Smooth pursuit system
Saccadic and smooth pursuit eye movements were once thought to be derived from distinct supranuclear pathways; however, it now appears that considerable overlap exists between these systems. In addition, there are 2 major visual pathways, one for the movement of images (magnocellular: M cells) and the other for discrimination of images (parvocellular: P cells).
The smooth pursuit system for visual targets originates in V5—the human homologue of the medial temporal (MT) visual area in the rhesus monkey—where it receives input from the primary visual system, both from the cortex (striate and extrastriate areas) and likely from magnocellular input directly from the LGN (Fig 1-26). The medial superior temporal (MST) area is also involved in generating pursuit signals in response to moving stimuli.

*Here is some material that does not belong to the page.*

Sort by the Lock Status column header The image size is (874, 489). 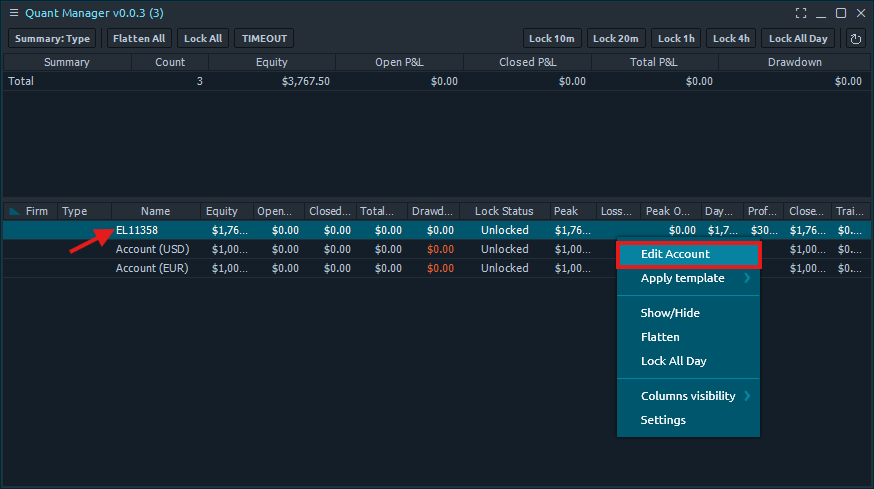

The area appears to be supplied with information about head movement as well as eye movement commands (efference copy) and thus generates pursuit movements to follow a target while the head is moving. Target recognition and selection probably receive additional input through the reciprocal connections to the posterior parietal cortex. Information from the MT and MST projects via the posterior portion of the internal capsule to the DLPN and lateral pontine nuclei, including the NRTP. From these pontine nuclei, projections are sent to the cerebellum (paraflocculus and dorsal vermis), with outflow signals to the vestibular nuclei and the y-group—a collection of cells at the inferior cerebellar peduncle. The smooth pursuit system is a double decussating pathway (the decussation occurs in both the pons and cerebellum); therefore, it can be simplistically considered an ipsilateral system.